Self-compassion: Buzzword or Necessity?
Self-Compassion: A Different Way of Relating to Yourself
Self-compassion is often misunderstood as being “soft” on yourself or lowering your standards. In reality, it’s the practice of treating yourself with the same understanding, care, and respect you would naturally offer someone you love. Rather than ignoring difficulties or excusing behaviour, self-compassion creates a steadier, more supportive internal environment from which real growth can happen.
How self-compassion builds confidence
Confidence that relies on perfection or external validation tends to be fragile. It rises when things go well and collapses when they don’t. Self-compassion offers a different foundation.
When you’re self-compassionate, you learn to relate to mistakes and uncertainty without turning them into evidence that you are “not enough.” Instead of harsh self-criticism, you develop a more balanced inner voice—one that can acknowledge effort, learning, and context.
Over time, this builds a more stable sense of confidence. You begin to trust that even when things don’t go as planned, you can handle it with care, reflection, and resilience.
How it helps with anxiety, depression, shame, and perfectionism
Self-compassion has a powerful regulating effect on emotional distress.
With anxiety, self-compassion helps reduce the internal pressure that fuels worry. Rather than escalating “what if” thoughts with judgment, you learn to respond with grounding and reassurance.

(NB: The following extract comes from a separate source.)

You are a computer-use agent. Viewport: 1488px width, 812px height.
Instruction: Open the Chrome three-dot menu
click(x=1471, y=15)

With depression, self-compassion gently interrupts patterns of self-criticism and hopelessness. It creates space for warmth and care, even in small moments, which can slowly help shift emotional heaviness.

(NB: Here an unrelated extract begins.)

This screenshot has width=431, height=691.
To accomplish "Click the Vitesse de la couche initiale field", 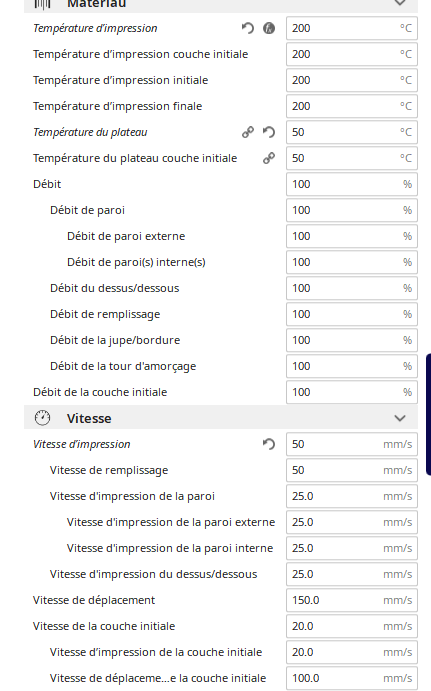I will point(352,626).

With shame, self-compassion is particularly important. Shame thrives in secrecy and self-attack. Meeting shame with kindness helps soften its grip and reminds you that being human includes imperfection and struggle.
With perfectionism, self-compassion helps loosen the belief that your worth depends on performance. It allows space for “good enough,” learning, and rest, rather than constant striving and self-evaluation.
Ways to practice self-compassion
Self-compassion is not a trait you either have or don’t have—it’s a skill that can be developed over time.
Here are a few ways to begin:
Talk to yourself like someone you care about. When you notice self-criticism, pause and ask: What would I say to a friend in this situation?
Name what’s happening. Gently acknowledging “this is a hard moment” can reduce emotional intensity and create space.
Normalize your experience. Remind yourself that struggle is part of being human, not a personal failure.
Place a hand on your chest or take a slow breath. Simple physical gestures of comfort can help signal safety to your nervous system.
Practice self-validation. Instead of immediately fixing or judging your feelings, try acknowledging them: It makes sense I feel this way.
Start small. Self-compassion often begins in brief moments rather than big emotional shifts.
Over time, these small practices can begin to change the way you relate to yourself—not by eliminating struggle, but by meeting it with more care and steadiness.
Self-compassion is not about becoming less accountable or less driven. It’s about creating an internal environment where growth, healing, and change become more possible.